As a young man, alum Cameron Cozzens never planned to serve in the military; he didn’t even come from a military family. But one suggestion from a high school counselor to look into the military changed his mind—and from there, the BYU Army ROTC changed the course of his life, leading him on a path of leadership.

Taking his counselor’s advice, Cozzens earned acceptance to both the US Naval Academy and BYU. Cozzens opted to attend BYU, where he was offered a full-ride, four-year Army ROTC scholarship and lessons that taught him how to lead.

“We weren’t just reading about leadership in a textbook,” Cozzens says. “It was about us being put into positions of leadership in our weekly labs and in weekend field-training exercises where we were given responsibility and the opportunity to make mistakes and to see what success looks like.”

Cozzens especially values the examples his mentors in the ROTC program provided in his formative college years.

“The cadre instructors were outstanding officers who taught us how to be effective leaders and how to lead in the military while still staying true to our faith and our morals,” Cozzens says. “The impact that those men had on my life is something that I will always be grateful for.”

After graduating from BYU with a bachelor’s degree in psychology in 1993, Cozzens served in active duty for twenty-two years as a military intelligence officer.

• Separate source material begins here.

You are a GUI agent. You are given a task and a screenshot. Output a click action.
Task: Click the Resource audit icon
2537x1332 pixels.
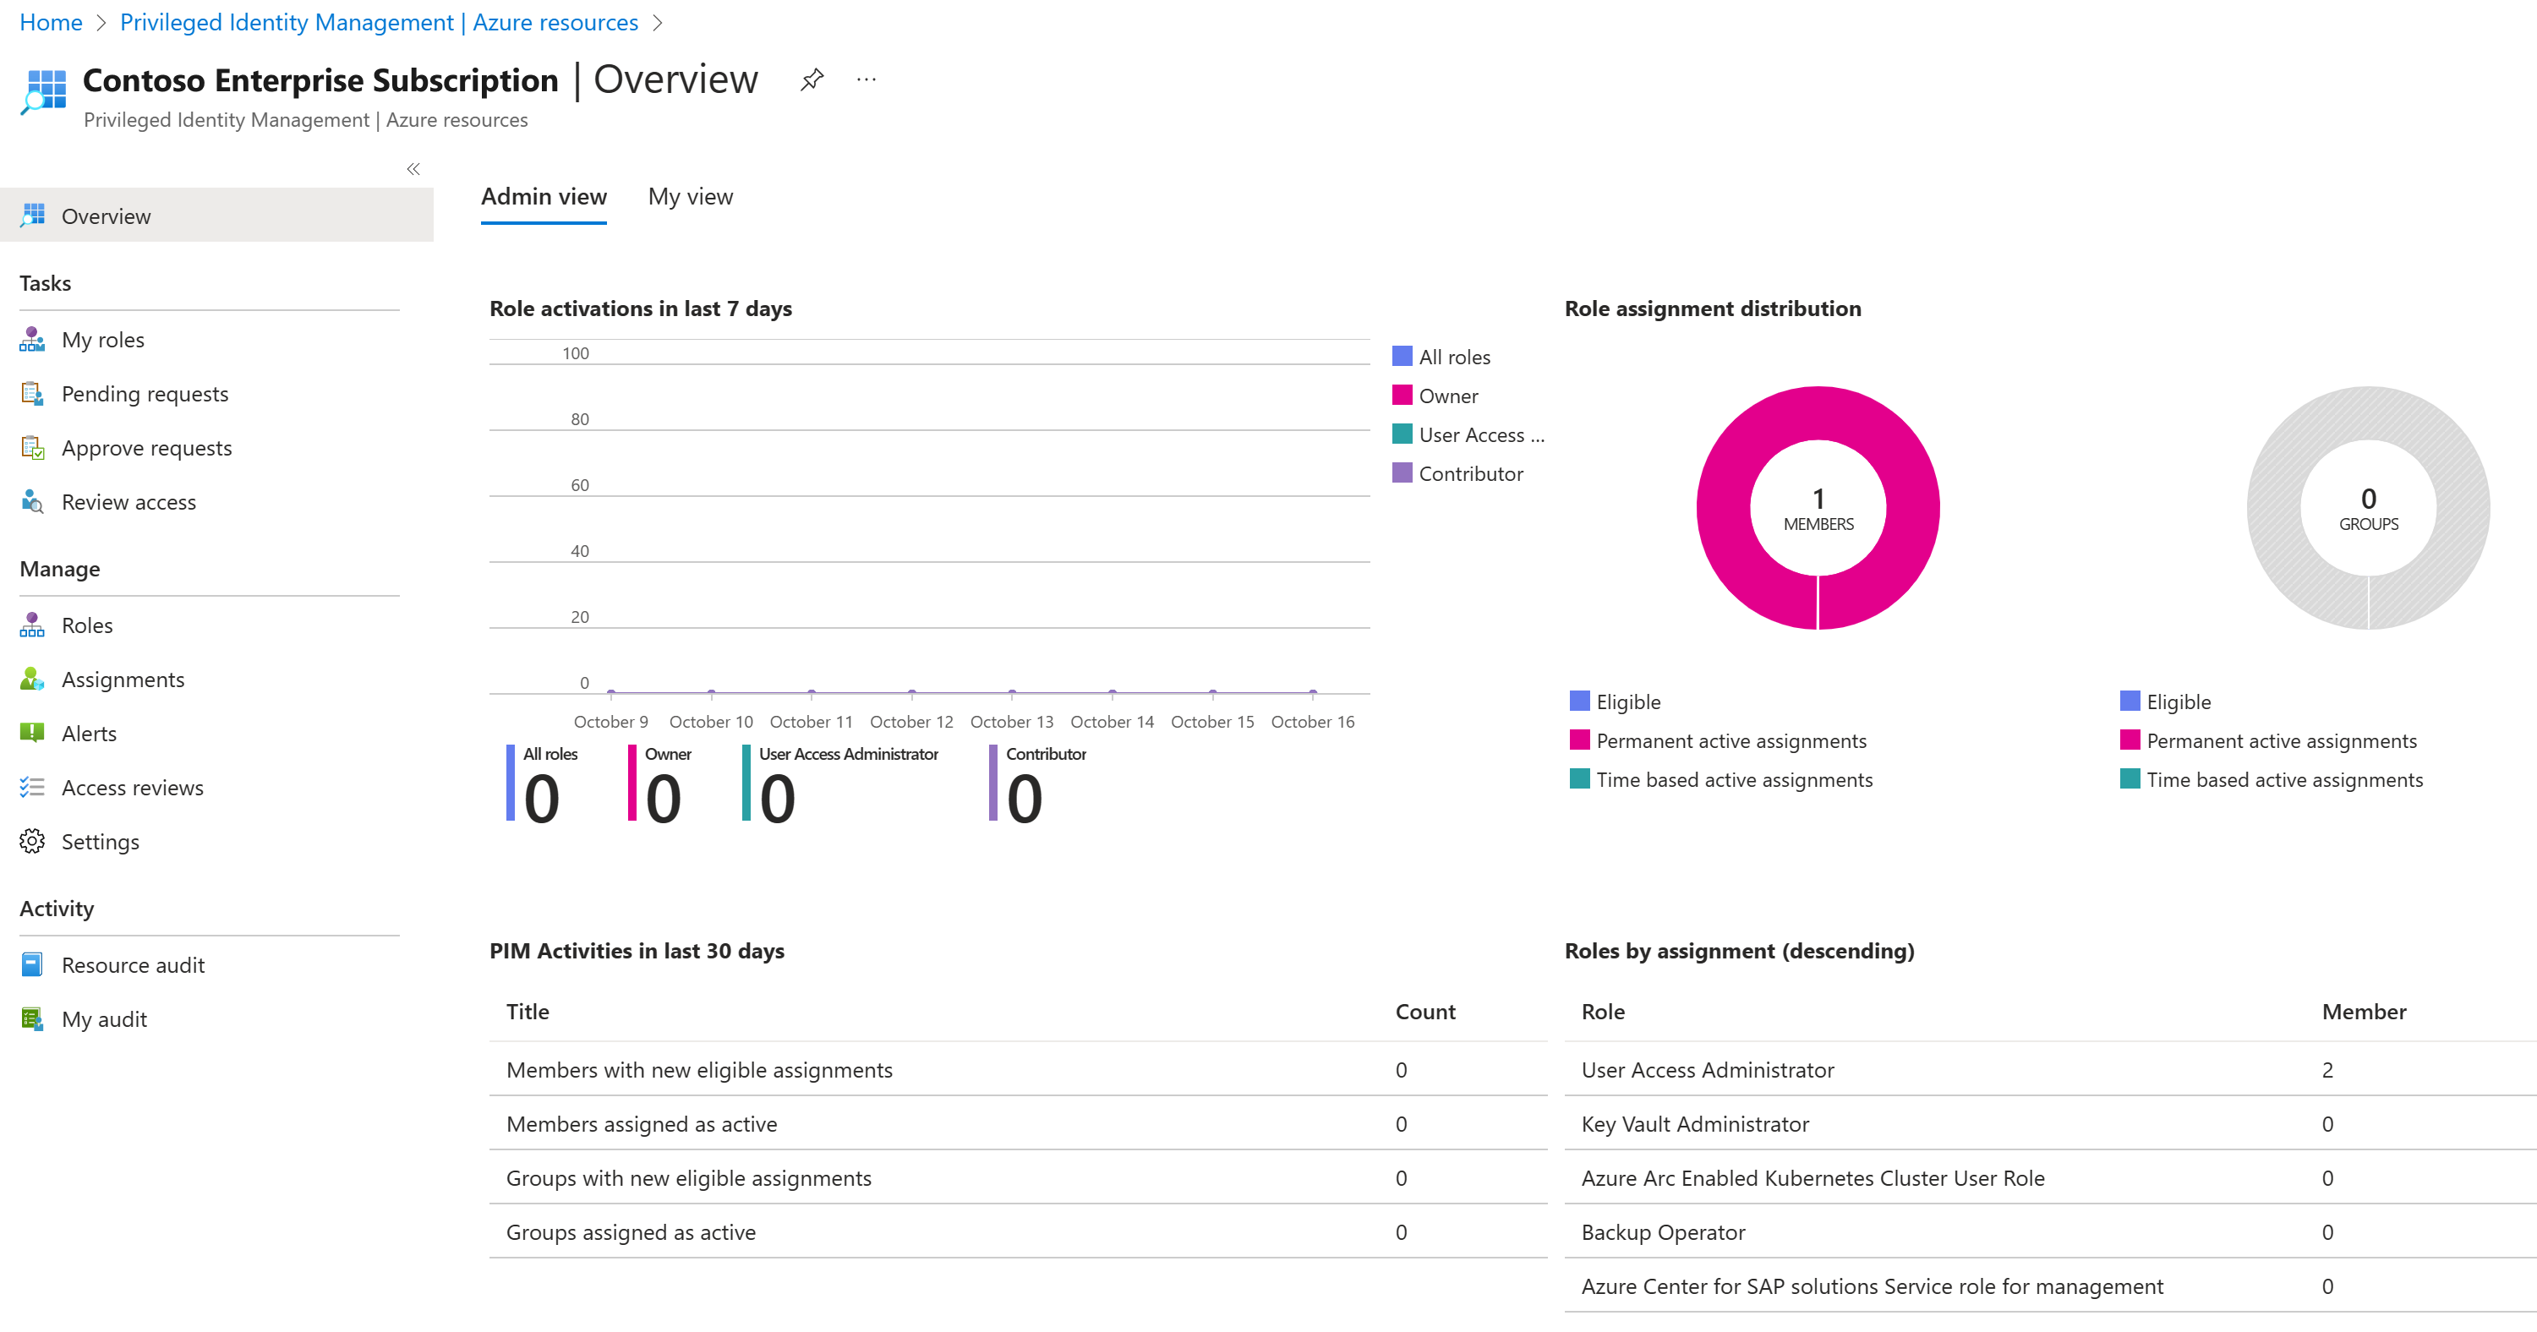click(33, 965)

In one of his last assignments, he oversaw all of the counterintelligence and human intelligence for the coalition forces in Afghanistan.

Cameron Cozzens family

Since his retirement from the army two years ago, Cozzens has been working as the director of government practice for the Arbinger Institute, a management consulting company. He was formerly a facilitator for Arbinger leadership workshops during his time in the army.

“Even from my first experience as a cadet at BYU, it was all about putting us in leadership opportunities,” Cozzens says. “As I was promoted, I learned the difficult lessons of leadership. Now that I’m working in the corporate world with federal clients, I’m able to apply those things I’ve learned to help them.”

Cozzens says the leadership lessons he has learned throughout his years in the BYU ROTC and in the army have helped him to become a better person.

“The principles I learned transformed me—not just as a leader but as a husband and a father and invited me to reconsider how I see others in my life,” Cozzens says. “I have found true joy in working and serving other people.”